Wednesday, March 21, 2012

When Giant Prehistoric Beavers Roamed The Don Valley Brick Works

Giant beaver vs. modern beaver
Hooooooo boy. Meet the giant beaver. This is one of the largest rodents to have ever walked the earth. And thank god for that. It was eight feet long and weighed 200 pounds. So, like, the size of a black bear. A freaking bear. It's teeth were six inches long, but scientists aren't actually sure if they used them to chop down trees like beavers do today; giant beavers probably ate aquatic plants, and we've yet to find any evidence that they built giant dams either. Their tails were probably pretty different from their modern cousins, too: longer and thinner. And they had shaggier hair.

They also used to live in Toronto. Or, um, on this land anyway. They were here about 130,000 years before our city was founded.

In the late 1800s, Toronto's most famous and celebrated geologist ever, Arthur Philemon Coleman, who had an awesome old-timey moustache, discovered the importance of what would soon become a crazy-world-famous (well, by geology standards anyway) formation: the big cliff on the northern end of the Don Valley Brick Works. At the bottom of the cliff was a bedrock of slate from about 450 million years ago — littered with fossils from the days when this part of the world was a tropical sea filled with trilobites. But what really makes the cliff special is what Coleman discovered above that slate: a remarkably complete geological record of the last 135,000 years.

Layer by layer, the exposed earth clearly shows the last two Ice Ages coming and going, leaving rocks and dirt and boulders behind as enormous glaciers covered this land in ice and then melted away as the climate changed. It's the only place in this part of the world where you can see all of that history laid out in front you. I's super-crazy-important.

Now, in between those two Ice Age layers there are a bunch of other layers from the time when the planet was warmer. One of them, near the bottom, is a layer of sand and clay from about 130,000 years ago. And that's where A.P. Coleman found the giant tooth of a giant beaver.

In our giant beaver days, Toronto was actually a couple of degrees warmer than it is now. Instead of Lake Ontario, there was an even bigger and deeper lake; they call it Lake Coleman in honour of the moustachioed geologist. So everything that's now downtown T.O. was very much underwater back then.
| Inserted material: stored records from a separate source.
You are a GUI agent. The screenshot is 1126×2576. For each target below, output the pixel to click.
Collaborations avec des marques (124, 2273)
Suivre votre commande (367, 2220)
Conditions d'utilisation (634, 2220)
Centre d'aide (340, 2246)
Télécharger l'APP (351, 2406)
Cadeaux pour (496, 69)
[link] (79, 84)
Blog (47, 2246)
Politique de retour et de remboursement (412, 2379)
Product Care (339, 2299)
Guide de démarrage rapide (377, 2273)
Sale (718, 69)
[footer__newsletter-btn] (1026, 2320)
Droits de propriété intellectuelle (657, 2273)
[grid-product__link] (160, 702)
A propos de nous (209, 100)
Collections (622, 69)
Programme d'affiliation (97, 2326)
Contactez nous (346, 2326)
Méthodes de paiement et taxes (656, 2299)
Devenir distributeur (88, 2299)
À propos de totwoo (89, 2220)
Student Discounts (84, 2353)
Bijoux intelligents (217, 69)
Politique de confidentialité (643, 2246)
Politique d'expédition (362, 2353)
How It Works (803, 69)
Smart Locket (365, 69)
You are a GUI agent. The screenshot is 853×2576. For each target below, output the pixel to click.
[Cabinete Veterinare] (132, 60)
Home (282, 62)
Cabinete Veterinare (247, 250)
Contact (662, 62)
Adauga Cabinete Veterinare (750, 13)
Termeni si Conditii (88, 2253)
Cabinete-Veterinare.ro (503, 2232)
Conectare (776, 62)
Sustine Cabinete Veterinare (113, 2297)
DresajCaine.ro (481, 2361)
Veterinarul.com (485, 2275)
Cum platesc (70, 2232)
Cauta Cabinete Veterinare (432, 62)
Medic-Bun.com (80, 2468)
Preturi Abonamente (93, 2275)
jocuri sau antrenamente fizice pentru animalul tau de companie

And the clays and sands that are at the foot of the cliff in the Don Valley Brick Works – all the way north of Bloor – would have been in the shallow waters near shore, at the mouth of the prehistoric ancestor to the Don River.

A.P. Coleman
Colemen and his peeps were able to piece the scene together from the other fossils they found along with the beaver tooth. The area where the river met the lake was a marshy wetland back then, surrounded by woods and grasslands. Prehistoric stag-moose, bigger even than moose are today, with huuuge sets of antlers, roamed through a wilderness that would have seemed to us both familiar and strange. There were plenty of plants and trees that still grow all over the place in modern day Toronto: oaks and pines and maples, willows, cedars and elms. But there were also some species that you can only find further to the south these days, in the States where it's warmer, and even a few that are long-extinct. There were giant prehistoric bears here, too. Massive, ancient bison. Woodchucks and white-tailed deer. On occasion, a thunderstorm sparked a forest fire, flames tearing through forests and fields, enormous panicked beasts rushing for the safety of the water.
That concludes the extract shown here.